La mise à l'écart de John Bolton, champion des néoconservateurs adeptes de « changements de régime » dans les pays considérés comme hostiles, aura donc permis de sortir de l'impasse les négociations entre la RPDC et les Etats-Unis. Et comme un malheur n'arrive jamais seul, les essais balistiques menés par la RPDC en juillet et août n'ont pas empêché la Corée du Sud de mettre un terme à l'accord de partage de renseignements militaires avec le Japon, élément essentiel de l'alliance entre la Corée du Sud, le Japon et les Etats-Unis tant désirée par ces derniers pour affronter la Chine avec la prétendue menace nord-coréenne comme prétexte.

En effet, le 22 août 2019, la Corée du Sud a annoncé sa décision de ne pas renouveler l'Accord de sécurité générale d'informations militaires (General Security of Military Information Agreement, GSOMIA) avec le Japon, accord arrivant à échéance en novembre et considéré comme l'une des rares plates-formes de sécurité pour promouvoir la coopération trilatérale en matière de défense entre les deux pays et leur allié commun, les Etats-Unis.

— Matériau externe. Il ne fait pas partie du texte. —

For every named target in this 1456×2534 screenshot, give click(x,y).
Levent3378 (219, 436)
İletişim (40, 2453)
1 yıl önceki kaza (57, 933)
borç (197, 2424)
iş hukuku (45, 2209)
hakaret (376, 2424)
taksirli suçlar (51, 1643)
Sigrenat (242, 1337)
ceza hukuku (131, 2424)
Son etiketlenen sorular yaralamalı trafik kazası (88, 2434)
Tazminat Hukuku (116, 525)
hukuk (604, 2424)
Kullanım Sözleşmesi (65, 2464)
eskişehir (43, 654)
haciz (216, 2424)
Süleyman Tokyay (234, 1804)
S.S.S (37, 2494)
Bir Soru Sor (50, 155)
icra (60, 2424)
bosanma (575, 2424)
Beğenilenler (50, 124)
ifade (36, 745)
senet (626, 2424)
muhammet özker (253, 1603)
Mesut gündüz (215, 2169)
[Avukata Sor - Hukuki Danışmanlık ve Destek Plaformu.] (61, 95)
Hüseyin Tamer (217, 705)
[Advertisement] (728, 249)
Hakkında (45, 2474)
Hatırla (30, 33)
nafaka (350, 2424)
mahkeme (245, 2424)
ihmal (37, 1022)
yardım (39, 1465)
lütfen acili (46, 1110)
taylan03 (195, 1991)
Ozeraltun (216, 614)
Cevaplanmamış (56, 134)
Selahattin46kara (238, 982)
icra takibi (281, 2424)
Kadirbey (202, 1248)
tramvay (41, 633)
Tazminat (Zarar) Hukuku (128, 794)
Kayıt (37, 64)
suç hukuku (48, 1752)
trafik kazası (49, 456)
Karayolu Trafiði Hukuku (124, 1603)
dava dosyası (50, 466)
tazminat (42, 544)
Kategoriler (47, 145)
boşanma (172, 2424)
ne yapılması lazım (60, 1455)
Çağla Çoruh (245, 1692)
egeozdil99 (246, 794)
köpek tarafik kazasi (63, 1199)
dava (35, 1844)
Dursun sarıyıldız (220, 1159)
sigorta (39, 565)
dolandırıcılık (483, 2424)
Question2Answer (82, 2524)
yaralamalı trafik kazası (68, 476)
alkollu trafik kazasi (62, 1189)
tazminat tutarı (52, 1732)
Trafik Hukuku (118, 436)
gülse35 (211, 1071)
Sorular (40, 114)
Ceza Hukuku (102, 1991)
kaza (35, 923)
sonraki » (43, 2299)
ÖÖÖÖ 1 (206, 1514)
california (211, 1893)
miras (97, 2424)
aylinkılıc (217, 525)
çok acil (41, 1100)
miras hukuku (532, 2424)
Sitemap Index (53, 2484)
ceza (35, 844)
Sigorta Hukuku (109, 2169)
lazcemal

La décision sud-coréenne est intervenue sur fond de conflit commercial avec le Japon. Début août, le Japon a décidé de supprimer la Corée du Sud de sa liste des partenaires commerciaux dignes de confiance, justifiant cette décision par des « problèmes sécuritaires », après avoir imposé le 4 juillet des restrictions d'exportation vers la Corée du Sud de trois matériaux clés dans le cadre de représailles apparentes contre les verdicts rendus par la Cour suprême sud-coréenne quant au travail forcé en temps de guerre.

Dans un rapport préparé pour une réunion parlementaire, le ministère sud-coréen des Affaires étrangères a indiqué : « Nous avons déterminé qu'il n'était plus dans l'intérêt national de maintenir un pacte conclu pour partager des informations militaires sensibles avec le gouvernement japonais qui a soulevé des questions sur la confiance endommagée et les préoccupations sécuritaires. »

Le département d'Etat américain a quant à lui fait part de sa « profonde inquiétude et déception sur le fait que l'administration Moon a refusé le renouvellement » du GSOMIA, et le secrétaire américain à la Défense Mark Esper a manifesté ses préoccupations sur la décision de la Corée du Sud de mettre fin à l'Accord dans un entretien téléphonique avec son homologue sud-coréen.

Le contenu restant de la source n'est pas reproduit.